Der Absturz ist vorprogrammiert
Nach einer Weile legt Unbehaun den Part der medizinischen Auskunftsgeberin ab und wird zu Melle, sie ist Melle, und das mit gesteigerter Empathie. Wie viele Schriftsteller hat auch er Probleme mit den Verlagen und gilt als abgelehnter Autor, so Schwalm und Unbehaun im Chor. Angesichts der Versagensängste und inneren Desperation landet Melle in einer Klinik, bei einem "Sammelsurium von Fehlgeleiteten", eingepfercht mit desaströsen Patienten, obwohl er sich insgeheim wie der König von Deutschland fühlt. Hach, was für eine Tragödie für die Familie! Und dabei wollte der Schriftsteller ursprünglich Regisseur werden, also wurde er Theatermensch mit Herzblut, um schließlich festzustellen, dass er sich in einer Vollsuff-Station befindet, wo "Nirwana-Trinken" angesagt ist. Unvermittelt leidet der viertelreüssierte Theatermensch an Verfolgungswahn. Bei Scharegg überschlagen sich die Worte, versprengte Splitter fließen ineinander, überlappen sich zur Kakophonie – eine Nonsense-Kaskade. In Augenblicken entesselter Obsession und Rücksichtslosigkeit möchte er geistiges Neuland erkunden mit einer Berauschheit und Verzückung, die schon den nächsten Absturz ankündigt. Ich will nicht mehr in die Klinik, brüllt Theaterboss Scharegg, anschließend umwickeln ihn die Kollegen mit Folie, die leider nicht an die Selbstumwicklung von Martin Kippenberger heranreicht. Endlich etwas Theater in diesem wortgewaltigen Szenarium! Eigentlich müsste das Erklimmen der eingangs erwähnten Shortlist mit "3000 Euro" für Euphorie sorgen, aber der eigenwillige Schriftsteller empfindet das als ein Desaster für Schaulustige.

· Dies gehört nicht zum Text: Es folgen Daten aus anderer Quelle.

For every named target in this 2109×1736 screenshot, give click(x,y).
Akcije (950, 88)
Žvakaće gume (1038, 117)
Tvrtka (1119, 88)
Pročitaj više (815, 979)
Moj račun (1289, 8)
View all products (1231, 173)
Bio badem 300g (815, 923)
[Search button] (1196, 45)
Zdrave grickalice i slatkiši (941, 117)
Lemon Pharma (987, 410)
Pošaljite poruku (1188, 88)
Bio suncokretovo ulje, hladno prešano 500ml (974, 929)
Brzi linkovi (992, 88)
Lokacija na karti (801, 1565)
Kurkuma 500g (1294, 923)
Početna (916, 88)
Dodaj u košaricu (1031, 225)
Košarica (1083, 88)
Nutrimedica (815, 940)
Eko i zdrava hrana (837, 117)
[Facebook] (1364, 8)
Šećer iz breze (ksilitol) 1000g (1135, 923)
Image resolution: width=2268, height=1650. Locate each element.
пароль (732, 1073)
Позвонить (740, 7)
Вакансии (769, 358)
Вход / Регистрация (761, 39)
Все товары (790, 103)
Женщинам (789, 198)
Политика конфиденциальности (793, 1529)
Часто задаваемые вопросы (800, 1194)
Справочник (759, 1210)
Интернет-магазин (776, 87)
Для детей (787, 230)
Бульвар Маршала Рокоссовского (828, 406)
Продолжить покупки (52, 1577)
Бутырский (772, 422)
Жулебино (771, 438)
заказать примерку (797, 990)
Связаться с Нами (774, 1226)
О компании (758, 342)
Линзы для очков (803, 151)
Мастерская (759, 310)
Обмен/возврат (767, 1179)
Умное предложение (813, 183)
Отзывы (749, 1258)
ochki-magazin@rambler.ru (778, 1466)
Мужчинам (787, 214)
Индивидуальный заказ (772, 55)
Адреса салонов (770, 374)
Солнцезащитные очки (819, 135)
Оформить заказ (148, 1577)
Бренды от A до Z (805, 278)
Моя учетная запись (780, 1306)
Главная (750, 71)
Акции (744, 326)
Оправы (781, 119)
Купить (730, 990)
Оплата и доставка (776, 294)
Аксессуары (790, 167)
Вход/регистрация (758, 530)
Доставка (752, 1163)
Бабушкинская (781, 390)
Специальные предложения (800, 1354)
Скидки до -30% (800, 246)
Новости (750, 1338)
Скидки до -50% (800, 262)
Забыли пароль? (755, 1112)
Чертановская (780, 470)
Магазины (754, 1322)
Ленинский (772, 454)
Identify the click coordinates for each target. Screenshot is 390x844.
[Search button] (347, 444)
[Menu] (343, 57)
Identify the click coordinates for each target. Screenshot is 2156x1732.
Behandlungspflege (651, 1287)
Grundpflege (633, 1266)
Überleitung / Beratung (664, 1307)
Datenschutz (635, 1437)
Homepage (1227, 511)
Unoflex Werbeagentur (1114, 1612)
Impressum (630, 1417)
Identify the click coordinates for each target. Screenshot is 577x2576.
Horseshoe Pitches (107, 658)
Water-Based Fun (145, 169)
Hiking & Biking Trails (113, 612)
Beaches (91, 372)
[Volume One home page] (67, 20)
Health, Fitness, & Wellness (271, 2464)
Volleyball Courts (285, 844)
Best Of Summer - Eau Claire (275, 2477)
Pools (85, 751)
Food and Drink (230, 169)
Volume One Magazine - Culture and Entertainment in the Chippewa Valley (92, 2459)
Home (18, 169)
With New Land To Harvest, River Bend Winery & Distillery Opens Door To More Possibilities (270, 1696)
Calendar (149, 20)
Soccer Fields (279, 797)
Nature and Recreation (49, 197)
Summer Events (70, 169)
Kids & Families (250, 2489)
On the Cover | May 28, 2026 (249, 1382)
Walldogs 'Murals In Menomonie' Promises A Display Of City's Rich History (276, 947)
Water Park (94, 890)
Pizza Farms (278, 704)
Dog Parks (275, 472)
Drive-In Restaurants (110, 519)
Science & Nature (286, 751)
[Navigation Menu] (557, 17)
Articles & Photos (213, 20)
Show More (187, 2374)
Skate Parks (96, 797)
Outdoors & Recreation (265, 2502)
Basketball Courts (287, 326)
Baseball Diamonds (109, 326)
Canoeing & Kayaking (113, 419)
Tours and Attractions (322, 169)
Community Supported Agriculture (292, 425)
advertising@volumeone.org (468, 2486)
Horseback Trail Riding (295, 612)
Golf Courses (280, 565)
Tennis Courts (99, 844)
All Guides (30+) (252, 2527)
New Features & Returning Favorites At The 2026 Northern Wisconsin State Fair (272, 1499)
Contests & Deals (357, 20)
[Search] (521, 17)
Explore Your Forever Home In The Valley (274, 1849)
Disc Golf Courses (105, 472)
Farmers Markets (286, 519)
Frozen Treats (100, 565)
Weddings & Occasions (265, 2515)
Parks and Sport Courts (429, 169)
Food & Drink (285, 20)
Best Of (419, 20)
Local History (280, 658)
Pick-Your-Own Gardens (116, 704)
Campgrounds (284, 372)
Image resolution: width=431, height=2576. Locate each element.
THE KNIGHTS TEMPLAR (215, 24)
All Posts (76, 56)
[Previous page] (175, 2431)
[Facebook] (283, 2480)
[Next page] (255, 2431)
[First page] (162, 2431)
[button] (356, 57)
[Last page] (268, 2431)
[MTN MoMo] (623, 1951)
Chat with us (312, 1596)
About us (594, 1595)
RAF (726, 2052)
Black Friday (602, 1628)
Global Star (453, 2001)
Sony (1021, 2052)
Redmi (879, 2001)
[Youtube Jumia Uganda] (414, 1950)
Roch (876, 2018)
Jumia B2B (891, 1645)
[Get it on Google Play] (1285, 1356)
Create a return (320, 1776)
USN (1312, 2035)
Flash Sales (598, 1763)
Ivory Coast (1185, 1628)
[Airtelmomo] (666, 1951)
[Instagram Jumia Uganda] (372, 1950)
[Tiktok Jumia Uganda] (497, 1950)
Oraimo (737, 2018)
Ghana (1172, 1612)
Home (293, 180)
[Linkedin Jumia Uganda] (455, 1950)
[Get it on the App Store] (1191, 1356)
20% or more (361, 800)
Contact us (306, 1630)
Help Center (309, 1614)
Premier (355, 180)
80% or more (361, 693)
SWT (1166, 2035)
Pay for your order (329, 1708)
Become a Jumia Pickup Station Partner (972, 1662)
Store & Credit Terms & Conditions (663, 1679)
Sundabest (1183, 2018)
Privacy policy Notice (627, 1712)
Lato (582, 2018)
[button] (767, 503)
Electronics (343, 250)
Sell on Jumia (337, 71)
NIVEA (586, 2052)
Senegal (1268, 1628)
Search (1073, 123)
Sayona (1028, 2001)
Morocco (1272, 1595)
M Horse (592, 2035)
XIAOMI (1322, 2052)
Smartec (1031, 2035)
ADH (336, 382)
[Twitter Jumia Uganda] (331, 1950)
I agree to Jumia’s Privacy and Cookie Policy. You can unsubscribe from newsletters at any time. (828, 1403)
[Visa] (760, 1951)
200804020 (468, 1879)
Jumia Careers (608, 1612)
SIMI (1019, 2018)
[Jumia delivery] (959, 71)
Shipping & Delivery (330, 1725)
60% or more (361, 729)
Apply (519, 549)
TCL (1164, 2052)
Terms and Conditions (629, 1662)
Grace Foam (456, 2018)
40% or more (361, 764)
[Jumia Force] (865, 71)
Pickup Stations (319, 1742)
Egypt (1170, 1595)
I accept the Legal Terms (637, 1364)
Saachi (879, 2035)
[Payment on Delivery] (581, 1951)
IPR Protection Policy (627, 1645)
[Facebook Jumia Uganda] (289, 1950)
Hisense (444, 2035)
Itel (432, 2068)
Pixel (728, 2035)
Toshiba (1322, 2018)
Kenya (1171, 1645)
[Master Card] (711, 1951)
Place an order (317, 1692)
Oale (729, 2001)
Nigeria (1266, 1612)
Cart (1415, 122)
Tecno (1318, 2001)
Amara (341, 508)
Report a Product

Die Romane: Er kann nur in ruhigen, erkrankungsfreien Phasen schreiben. Und dann, wenn alles schön ist und sich in wohltuende Harmonie auflöst – dann werden seine Zeilen ein Gebet sein. Egal, wie diese Lebensgeschichte des Getriebenen letztlich ausfällt: Dieser gnadenlose Selbstbericht eines feinnervien Einsamen, diese Erschütterungen und Manifestationen eines schwierigen Lebens nötigen einigen Respekt ab. Man kann dieses Thema auch in den Sand setzen – im Theaterdiscounter geschieht das Gegenteil.
Die Welt im Rücken
von Thomas Melle
Mit: Verena Unbehaun, Cornelius Schwalm, Georg Scharegg.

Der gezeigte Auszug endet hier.